[Opening TEXT SECTION section]
Feats are unfortunately too diverse of a category to organize in the homogeneous way we do. As such I propose we reallocate how feats are acquired.
Step one throw out the old system entirely.
Step two rank the current feats, flaws, PF traits, and PF Drawbacks based on mechanical value(ie a tier list) I suggest 10 tiers. Feats and traits would cost their tier and flaws and drawbacks would grant their tier in points.
Step three define feat point gains.

Feat Points

3.5 column reflects base 3.5 feat points that can spent on any feat you meet the requirement for.
Pathfinder column reflects base pathfinder feat points that can be spent on any feat you meet the requirements for.
Fighter/Wizard feat shows how many points a class with the fighter feat progression would gain in addition to the base list, of course the classes would be limited to feats on the class list. Class feats points can be spent with general feat points to grain feats on the class list but not the other way around.
Experts feat list is any feat they meet the requirement for so they are added to the general pool instead of a class pool.

Tier List Consideration

Tier 1 would be unreasonable to take other than fluff or fundamentally required to function.
Tier 2 provides a minor benefit or penalty that is negligible. Pathfinder traits that grant +1 to a skill and make it a class skill.
Tier 3 unlocks new avenues that do not shift character option majorly.
[Closing TEXT SECTION section]
[Opening INFORMATION SUPPLIED section]
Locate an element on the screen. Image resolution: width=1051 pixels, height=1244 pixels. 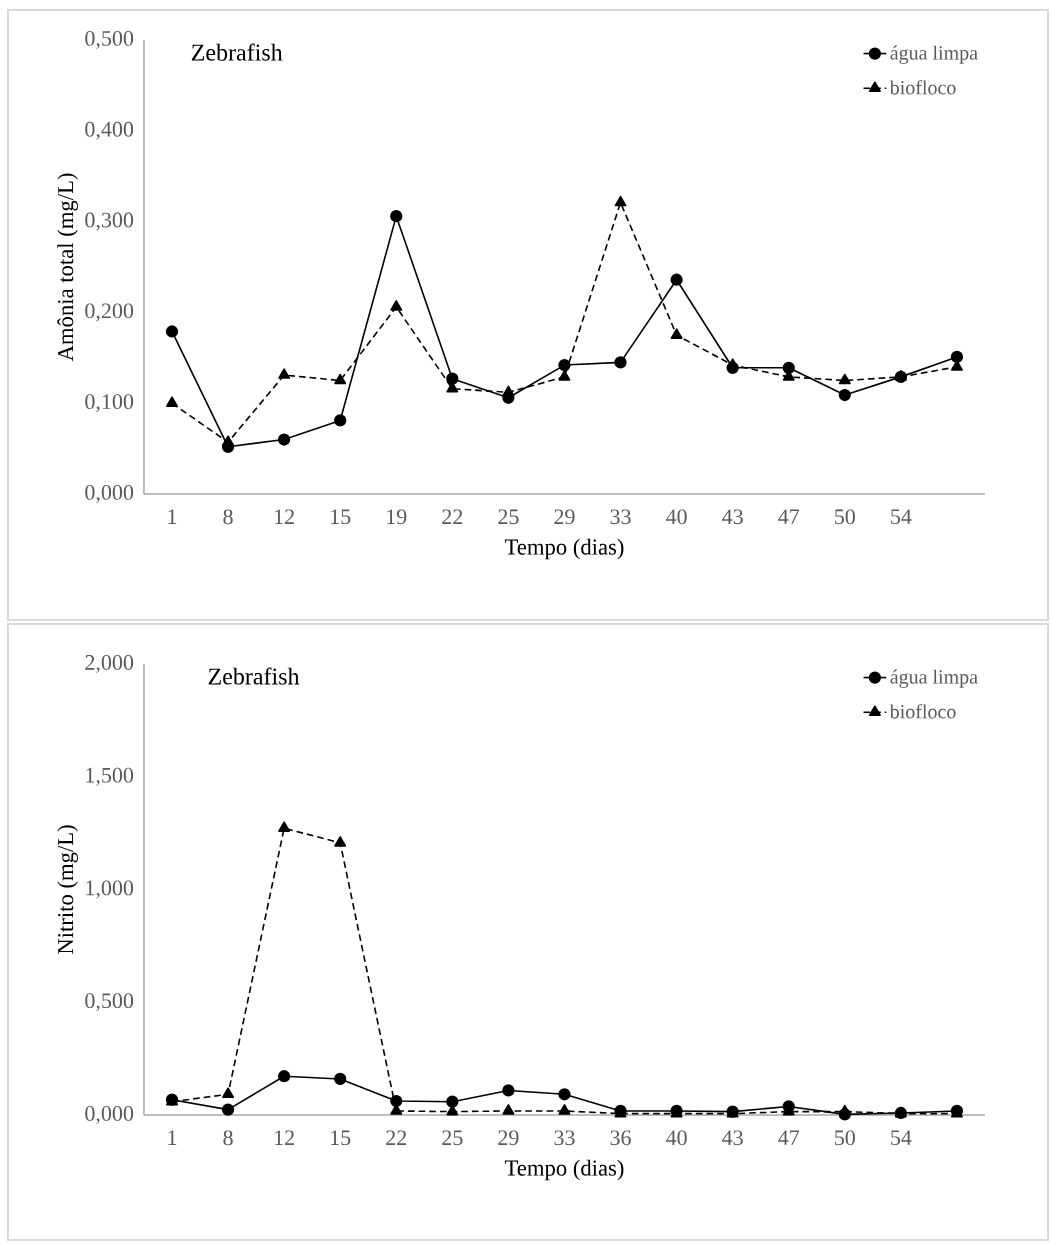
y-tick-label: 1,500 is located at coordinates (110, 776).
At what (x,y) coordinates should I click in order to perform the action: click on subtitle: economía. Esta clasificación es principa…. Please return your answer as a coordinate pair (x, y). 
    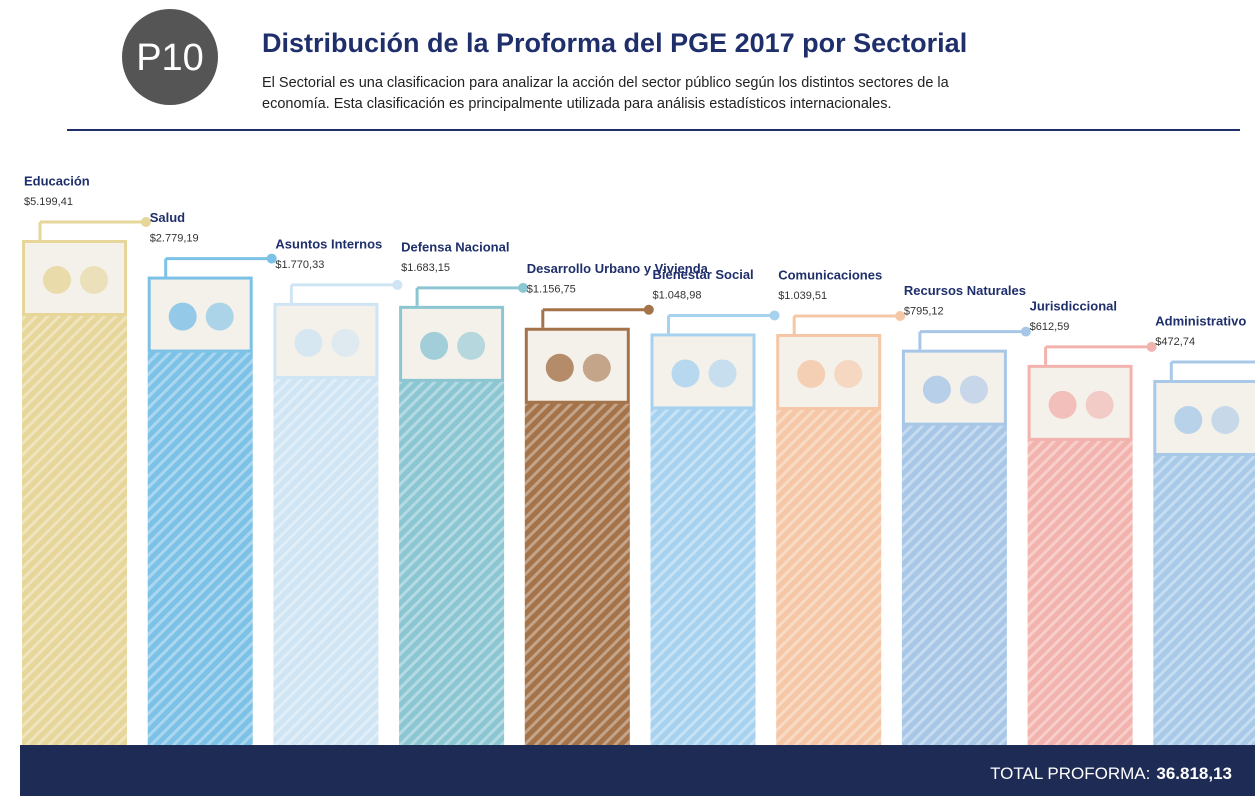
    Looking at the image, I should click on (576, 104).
[Closing INFORMATION SUPPLIED section]
- **EXERCISE DESCRIPTION**: Transcribe the stretch of the feat-point proposal above from "3.5 column reflects" through "a class pool.", word for word.

- **OUTPUT FOR THIS EXERCISE**:
3.5 column reflects base 3.5 feat points that can spent on any feat you meet the requirement for.
Pathfinder column reflects base pathfinder feat points that can be spent on any feat you meet the requirements for.
Fighter/Wizard feat shows how many points a class with the fighter feat progression would gain in addition to the base list, of course the classes would be limited to feats on the class list. Class feats points can be spent with general feat points to grain feats on the class list but not the other way around.
Experts feat list is any feat they meet the requirement for so they are added to the general pool instead of a class pool.